• **ASSIGNMENT**
Every line from the first one in the data below through the line holding "Integritetspolicy (291, 2488)" is to be written out exactly, with the pictures omitted.

** AVAILABLE RECORDS follows **

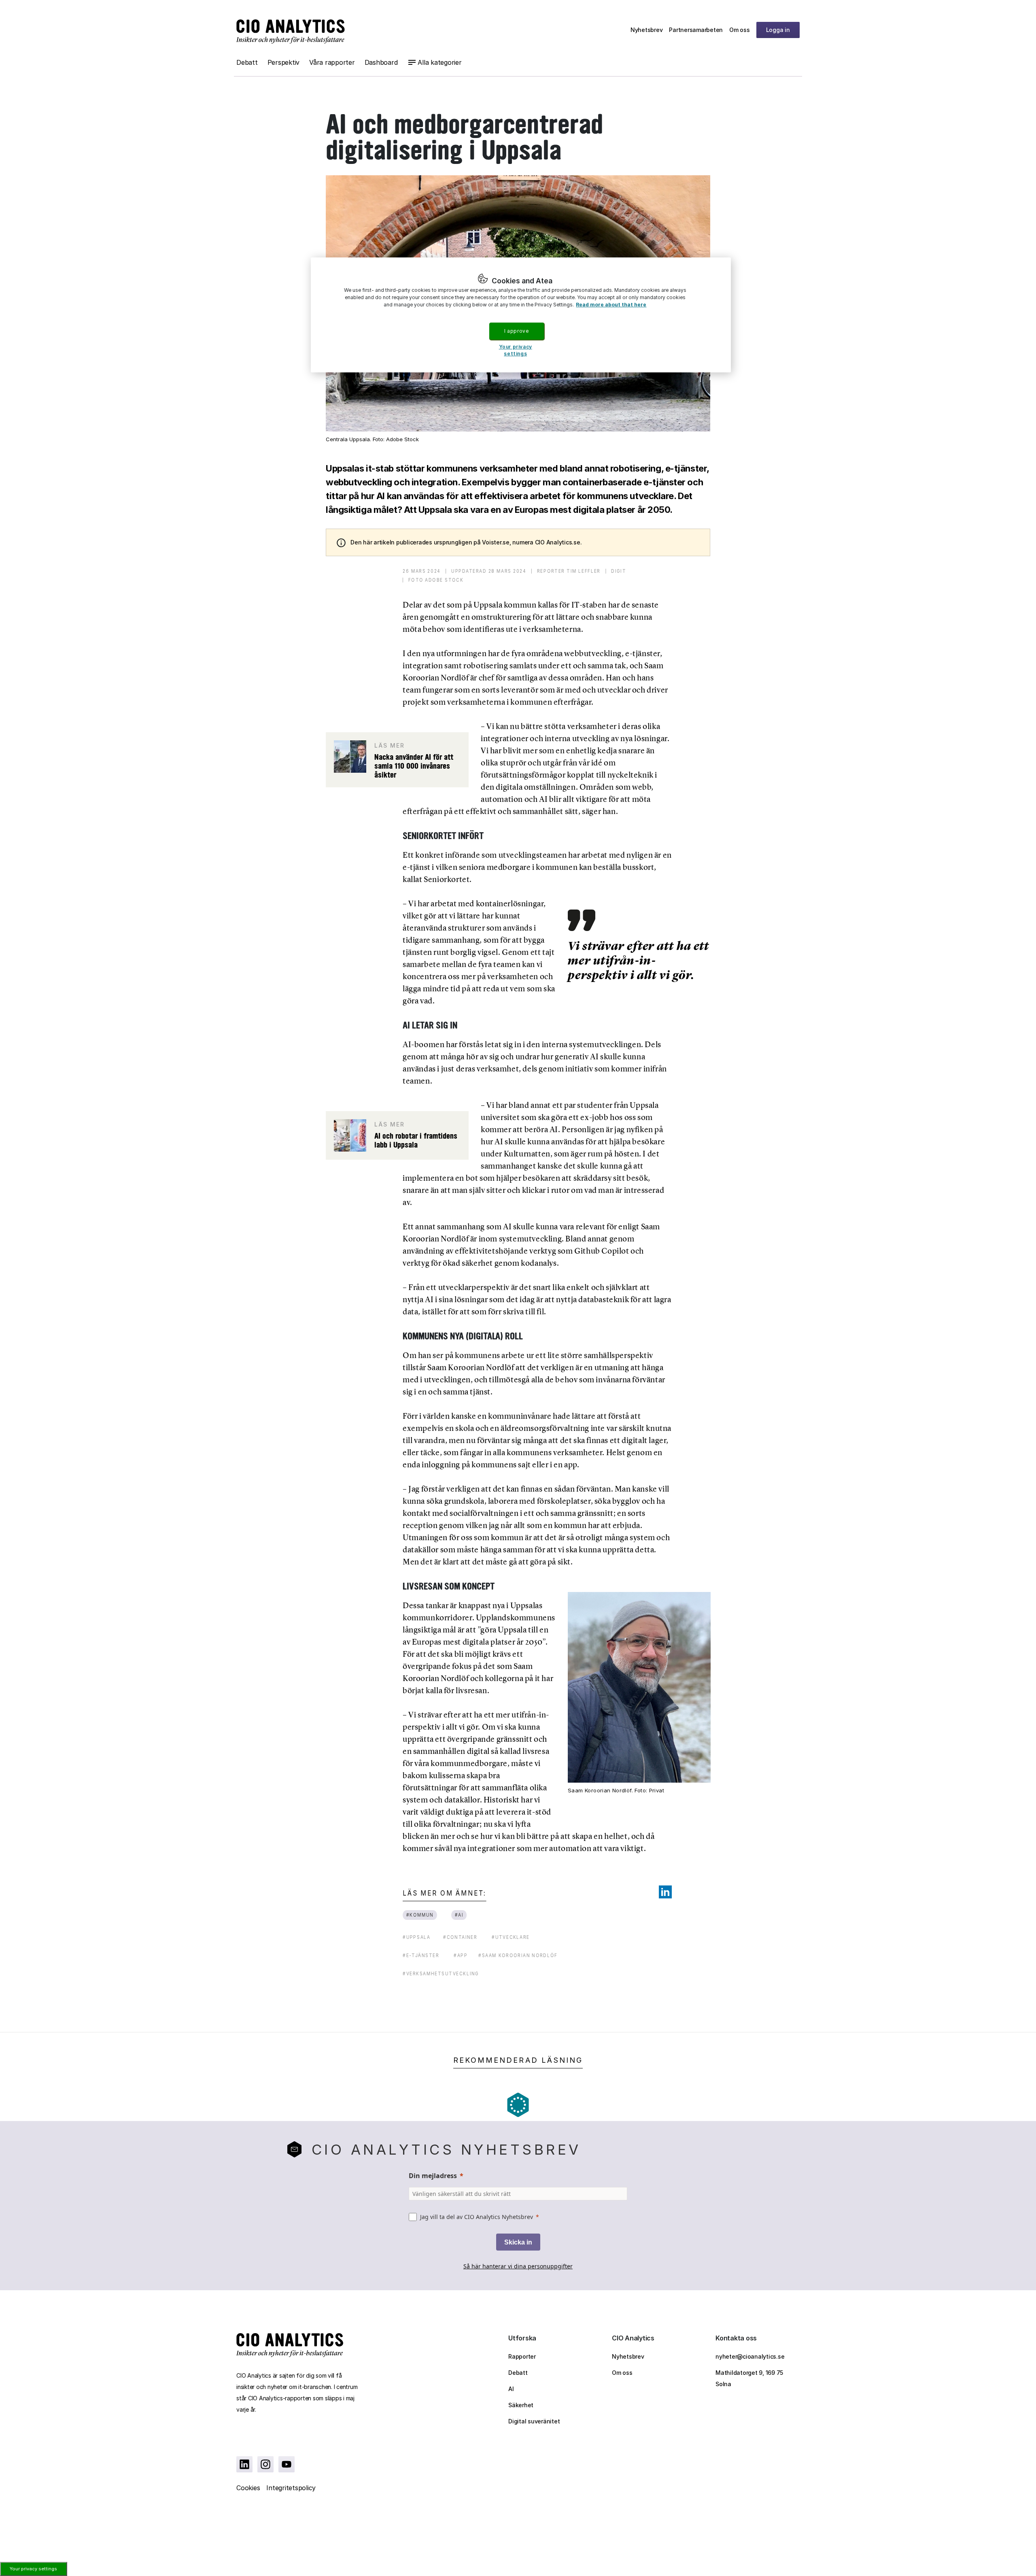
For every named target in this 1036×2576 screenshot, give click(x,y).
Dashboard (381, 62)
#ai (459, 1915)
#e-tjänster (421, 1955)
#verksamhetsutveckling (441, 1973)
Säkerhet (520, 2405)
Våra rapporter (332, 62)
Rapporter (522, 2356)
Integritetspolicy (291, 2488)
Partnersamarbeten (696, 29)
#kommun (420, 1915)
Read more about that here (611, 305)
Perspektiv (283, 62)
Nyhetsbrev (647, 29)
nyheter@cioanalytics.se (749, 2356)
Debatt (247, 62)
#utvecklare (511, 1937)
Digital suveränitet (534, 2421)
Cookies (248, 2488)
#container (460, 1937)
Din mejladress (433, 2175)
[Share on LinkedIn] (665, 1891)
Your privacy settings (33, 2569)
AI (511, 2388)
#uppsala (416, 1937)
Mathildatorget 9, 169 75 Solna (749, 2378)
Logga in (778, 29)
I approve (516, 331)
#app (460, 1955)
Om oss (739, 29)
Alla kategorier (439, 62)
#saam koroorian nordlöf (517, 1955)
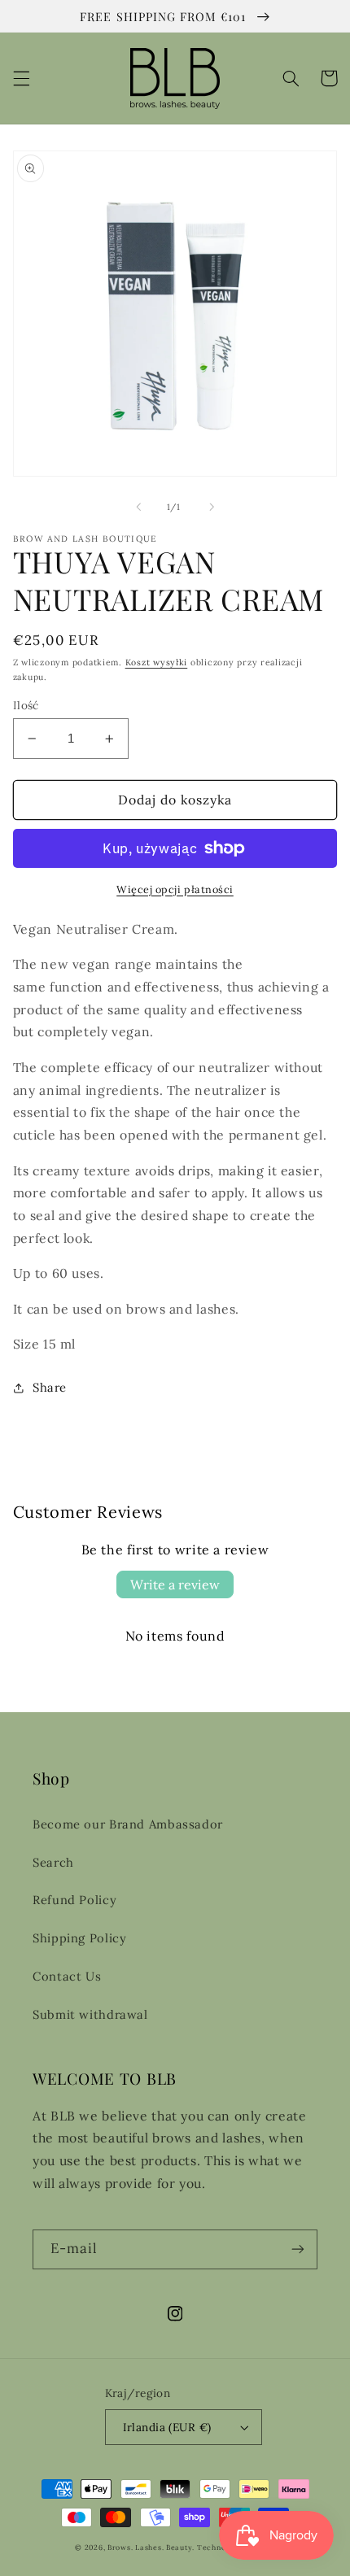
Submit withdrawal (90, 2014)
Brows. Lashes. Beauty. (152, 2547)
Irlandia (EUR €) (167, 2427)
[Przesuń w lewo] (138, 507)
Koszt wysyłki (156, 662)
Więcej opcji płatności (175, 889)
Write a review (175, 1584)
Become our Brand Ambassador (128, 1824)
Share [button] (50, 1387)
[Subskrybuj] (298, 2249)
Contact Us (67, 1976)
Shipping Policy (79, 1938)
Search (53, 1862)
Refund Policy (74, 1899)
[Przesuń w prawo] (212, 507)
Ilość (26, 705)
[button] (21, 78)
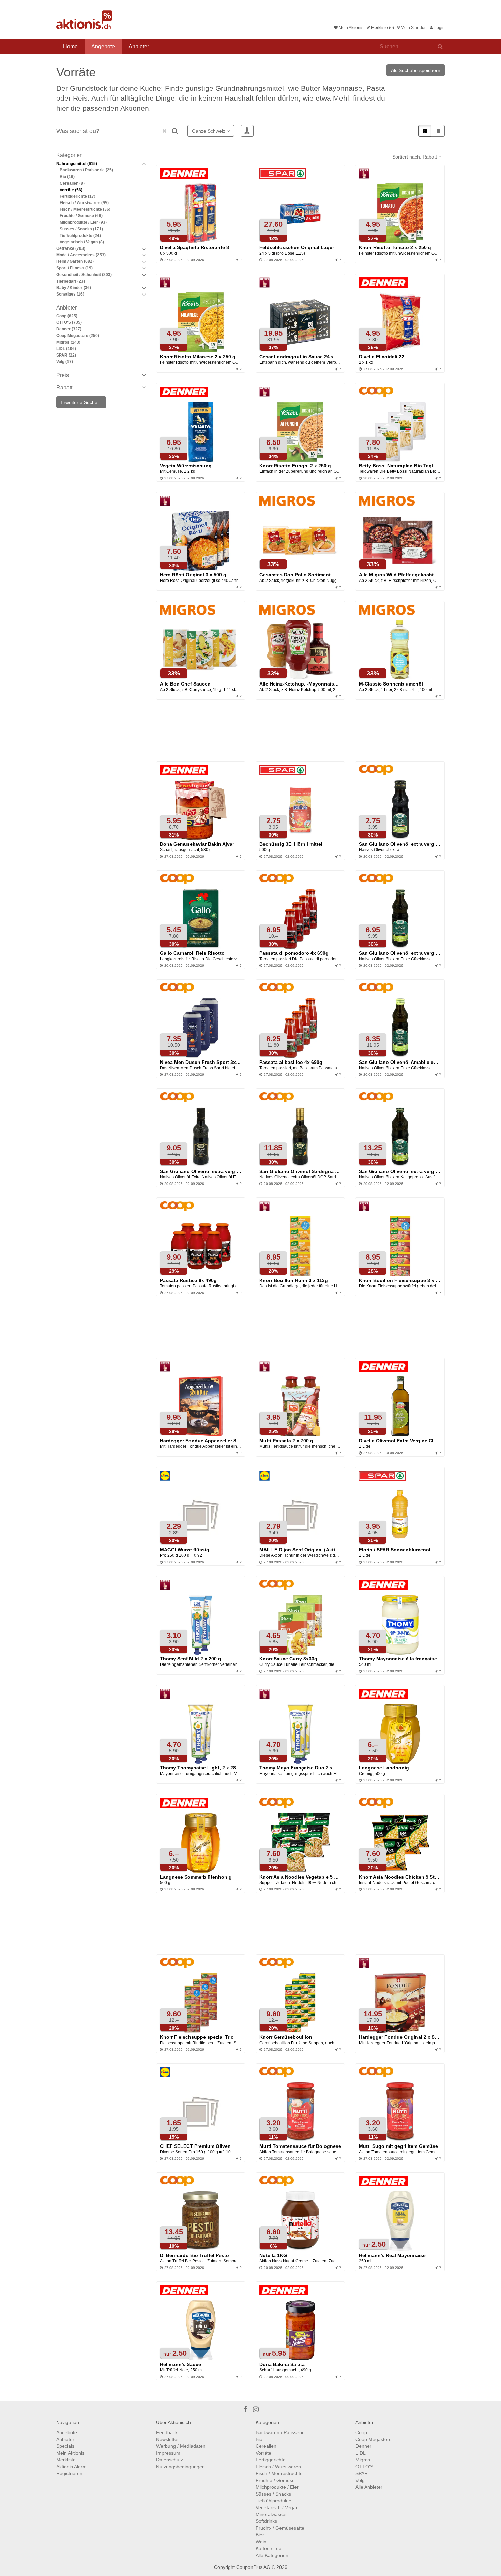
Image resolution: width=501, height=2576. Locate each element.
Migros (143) (68, 342)
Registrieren (69, 2473)
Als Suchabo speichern (415, 70)
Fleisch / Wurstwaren (84, 202)
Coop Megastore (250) (77, 335)
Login (439, 27)
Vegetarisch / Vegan (82, 242)
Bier (260, 2534)
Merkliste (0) (382, 27)
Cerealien (72, 183)
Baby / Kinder (73, 287)
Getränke (70, 248)
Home (70, 46)
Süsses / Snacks (81, 229)
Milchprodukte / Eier (83, 222)
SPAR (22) (66, 355)
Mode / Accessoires (81, 255)
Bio (67, 176)
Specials (65, 2446)
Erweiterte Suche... (81, 402)
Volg (360, 2480)
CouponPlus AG (253, 2567)
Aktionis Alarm (71, 2466)
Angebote (103, 46)
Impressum (168, 2453)
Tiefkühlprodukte (80, 235)
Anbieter (138, 46)
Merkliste (66, 2459)
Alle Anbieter (368, 2487)
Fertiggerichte (77, 196)
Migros (362, 2459)
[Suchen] (440, 46)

** End of AVAILABLE RECORDS **

• **RESULT**
For every named target in this 1036×2576 screenshot, give click(x,y).
Dashboard (381, 62)
#ai (459, 1915)
#e-tjänster (421, 1955)
#verksamhetsutveckling (441, 1973)
Säkerhet (520, 2405)
Våra rapporter (332, 62)
Rapporter (522, 2356)
Integritetspolicy (291, 2488)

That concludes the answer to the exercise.